8 thoughts on “Susie Survivor

  1. You might not have had these thoughts if you had been reading Richie Hilbert’s “Do Not Judge by Appearances Only” Appointment with God this week! No, wait–this incident happened BEFORE Richie’s devotions came to your email account, so this error in judgment can be overlooked.

  2. As a survivor also, I say hurray for her! That is a great story with a valuable lesson.
    Doesn’t God work in mysterious and wonderful ways?

  3. This reminds me of Richmond’s legendary “drag queen,” Donnie Corker, aka “Dirt Woman.” I’ve known of Donnie since I went to Richmond as a 19 year old in 1973. Donnie is a kind soul at heart. I buried his Daddy when I was with Bliley’s and had the chance to speak with him at length.

    There was another soul who was a (partial) cross dresser who attended Wenesday night suppers at First Baptist and told me that he had counseled with Dr. Flamming and/or Dr. Roberta Damon.

    These two individuals had troubled minds, but their hearts were in the right place.

    If I remember correctly, I told them about “Set Free” ministries in Richmond.

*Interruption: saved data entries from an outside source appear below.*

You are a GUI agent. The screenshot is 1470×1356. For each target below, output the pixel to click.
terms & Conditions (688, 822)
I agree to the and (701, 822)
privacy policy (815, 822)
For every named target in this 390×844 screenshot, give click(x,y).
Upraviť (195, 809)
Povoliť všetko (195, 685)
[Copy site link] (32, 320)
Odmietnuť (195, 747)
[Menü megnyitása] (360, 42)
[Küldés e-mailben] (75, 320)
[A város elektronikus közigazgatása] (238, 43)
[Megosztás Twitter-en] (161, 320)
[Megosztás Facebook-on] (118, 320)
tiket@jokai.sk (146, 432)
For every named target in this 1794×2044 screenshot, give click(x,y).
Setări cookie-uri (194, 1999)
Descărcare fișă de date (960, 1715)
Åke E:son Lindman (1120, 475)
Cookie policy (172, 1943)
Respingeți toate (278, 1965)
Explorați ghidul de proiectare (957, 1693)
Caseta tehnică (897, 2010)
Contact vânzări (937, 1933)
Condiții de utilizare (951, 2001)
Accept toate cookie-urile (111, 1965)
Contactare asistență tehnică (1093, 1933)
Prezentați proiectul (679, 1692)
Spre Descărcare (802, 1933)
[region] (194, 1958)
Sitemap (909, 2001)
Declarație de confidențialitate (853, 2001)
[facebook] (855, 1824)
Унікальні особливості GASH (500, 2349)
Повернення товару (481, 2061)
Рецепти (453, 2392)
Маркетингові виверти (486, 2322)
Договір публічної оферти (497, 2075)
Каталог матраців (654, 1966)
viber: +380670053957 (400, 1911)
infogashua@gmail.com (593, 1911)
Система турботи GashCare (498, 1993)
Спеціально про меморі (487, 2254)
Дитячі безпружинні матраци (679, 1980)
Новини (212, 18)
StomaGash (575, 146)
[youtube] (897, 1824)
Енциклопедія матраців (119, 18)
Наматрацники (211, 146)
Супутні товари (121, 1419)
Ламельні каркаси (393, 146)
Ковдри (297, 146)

  4. Jim, That’s a very good reminder why we shouldn’t judge people based on outward appearances, no matter whether they conform to our stereotypes or not. Peace, Travis

  5. WOW! Thank you, Jim. What a great reminder. I need to make a copy of this story and carry with me at all times.

    Some day, when you write that book, I want a signed copy. 🙂

  6. While we’re on the subject of Ms. Survivor and her “husband;” a related question: how’s First Baptist Church going to respond when a same-sex “couple” comes forward for membership? It will happen. It’s only a matter of time.

  7. @Mark It is my understanding that when we raise our hands to affirm new members, it is simply that; an affirmation; not like a vote in the old days. I would also doubt that our pastoral staff is in the business of turning away those that have a desire to grow closer to Christ. While it may become a point of conversation, I hope it will be a non-issue.